# Directive
Count the lines in the material below that contain the word "should". Reply with the number alone.

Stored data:
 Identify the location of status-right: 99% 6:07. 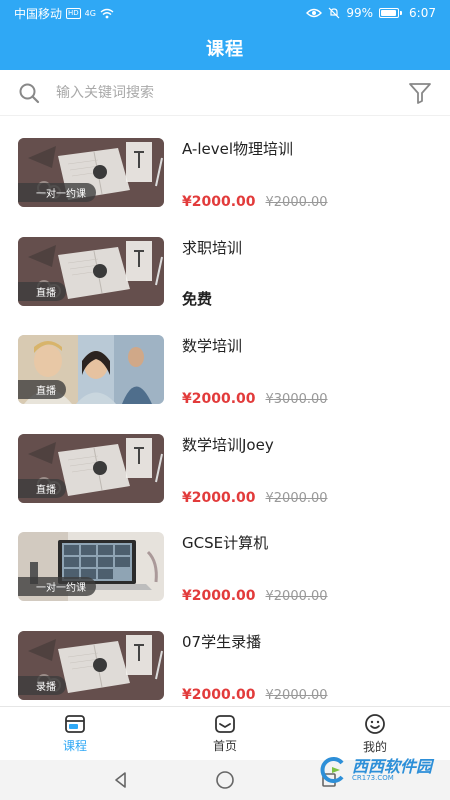
(371, 13).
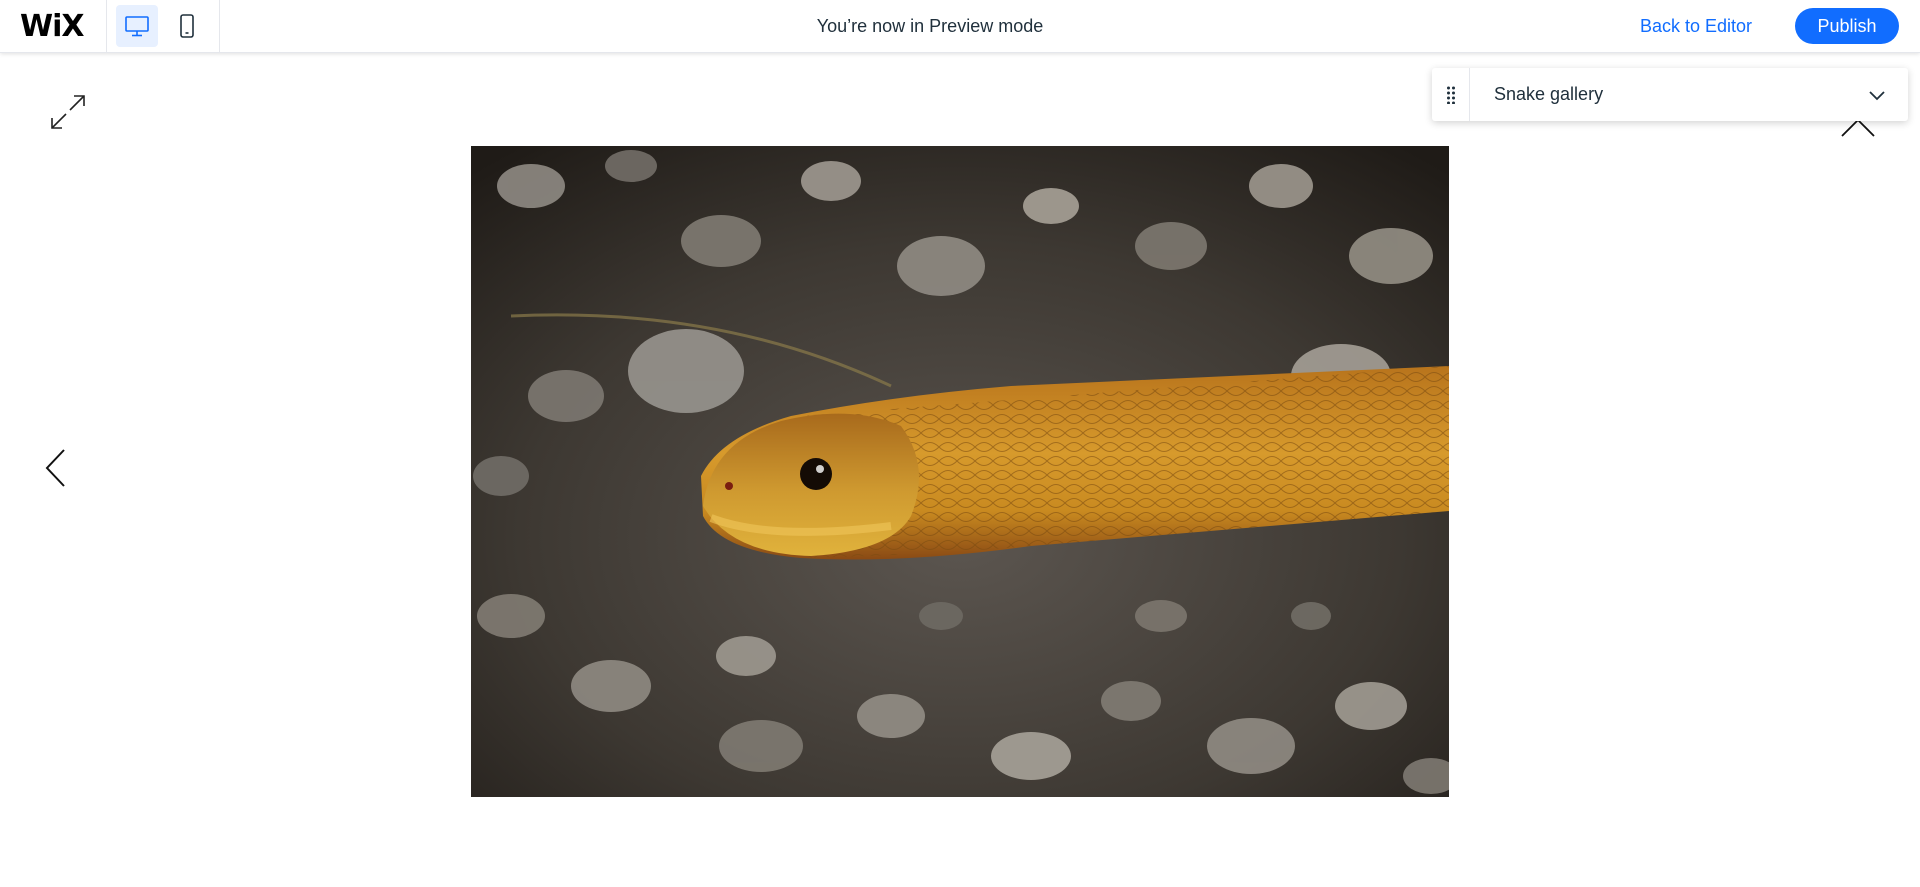 The height and width of the screenshot is (887, 1920). I want to click on gallery-selector-panel: Snake gallery, so click(1670, 94).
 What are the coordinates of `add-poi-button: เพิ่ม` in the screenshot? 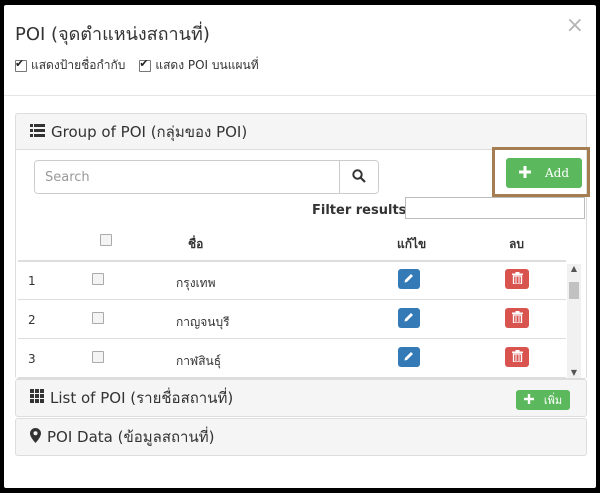 It's located at (543, 400).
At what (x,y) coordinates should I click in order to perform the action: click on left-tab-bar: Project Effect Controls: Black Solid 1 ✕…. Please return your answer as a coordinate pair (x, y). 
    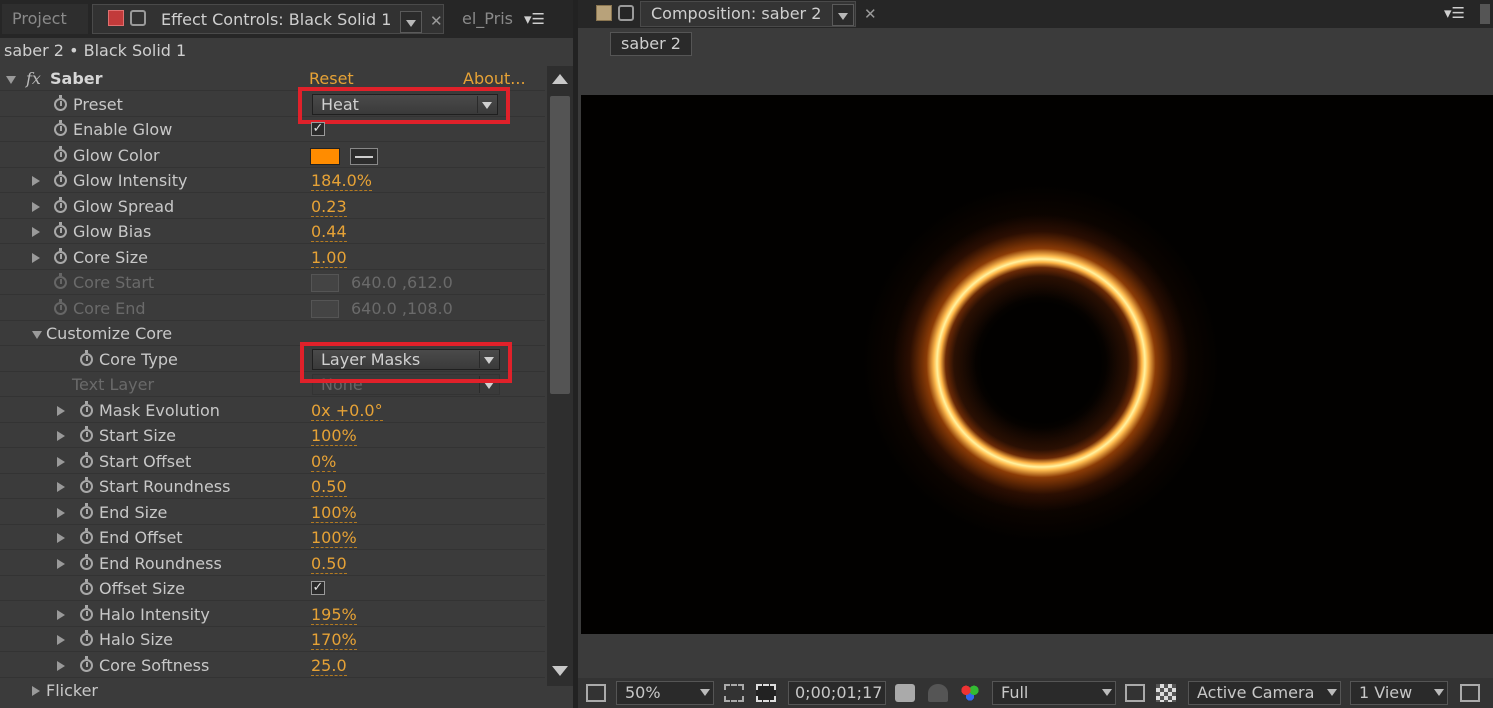
    Looking at the image, I should click on (286, 19).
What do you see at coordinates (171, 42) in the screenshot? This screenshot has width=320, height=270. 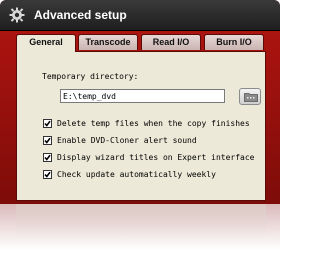 I see `tab-read-io: Read I/O` at bounding box center [171, 42].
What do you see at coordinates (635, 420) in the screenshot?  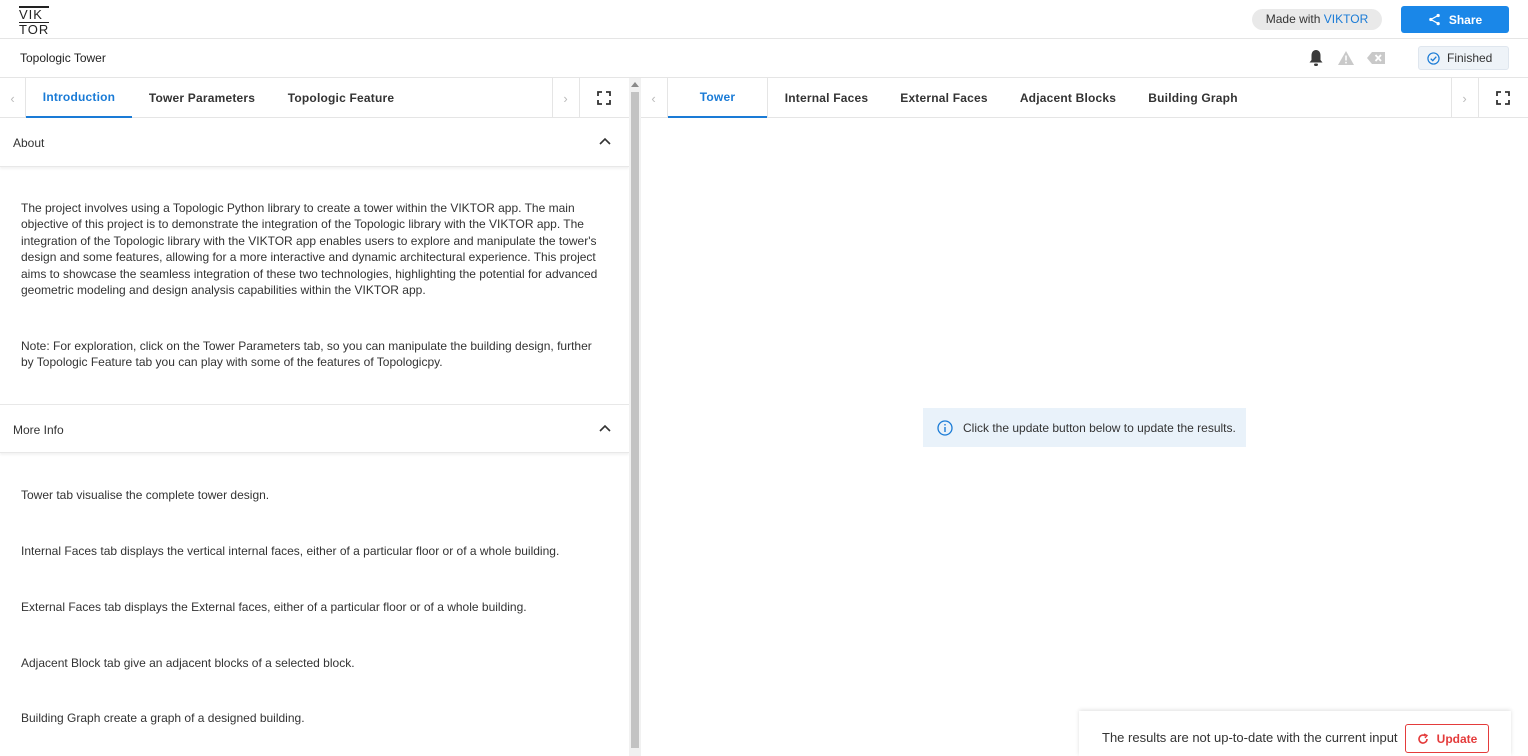 I see `scrollbar-thumb` at bounding box center [635, 420].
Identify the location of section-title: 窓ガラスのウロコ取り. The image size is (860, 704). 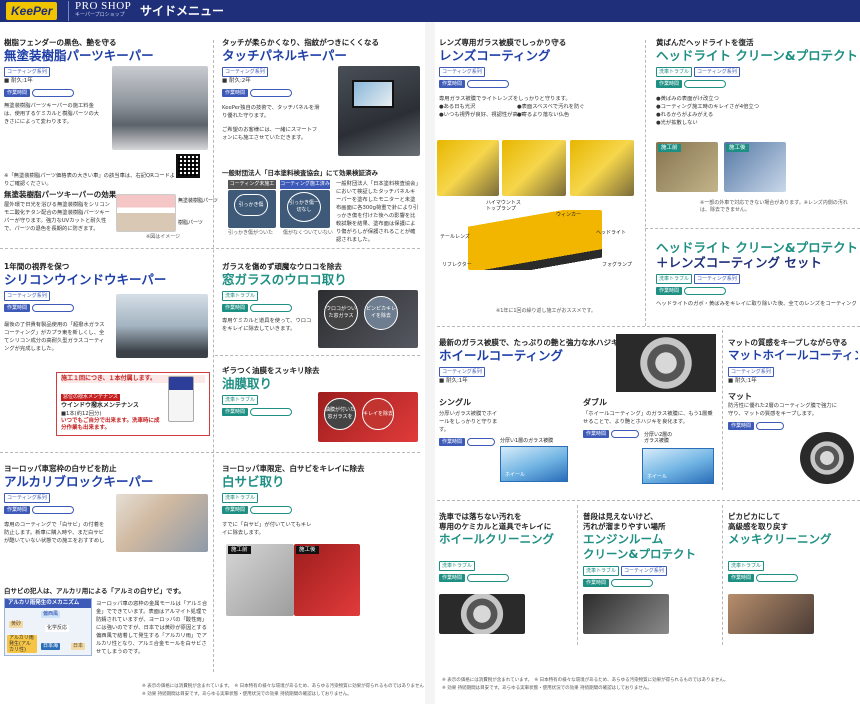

# Exercise output
2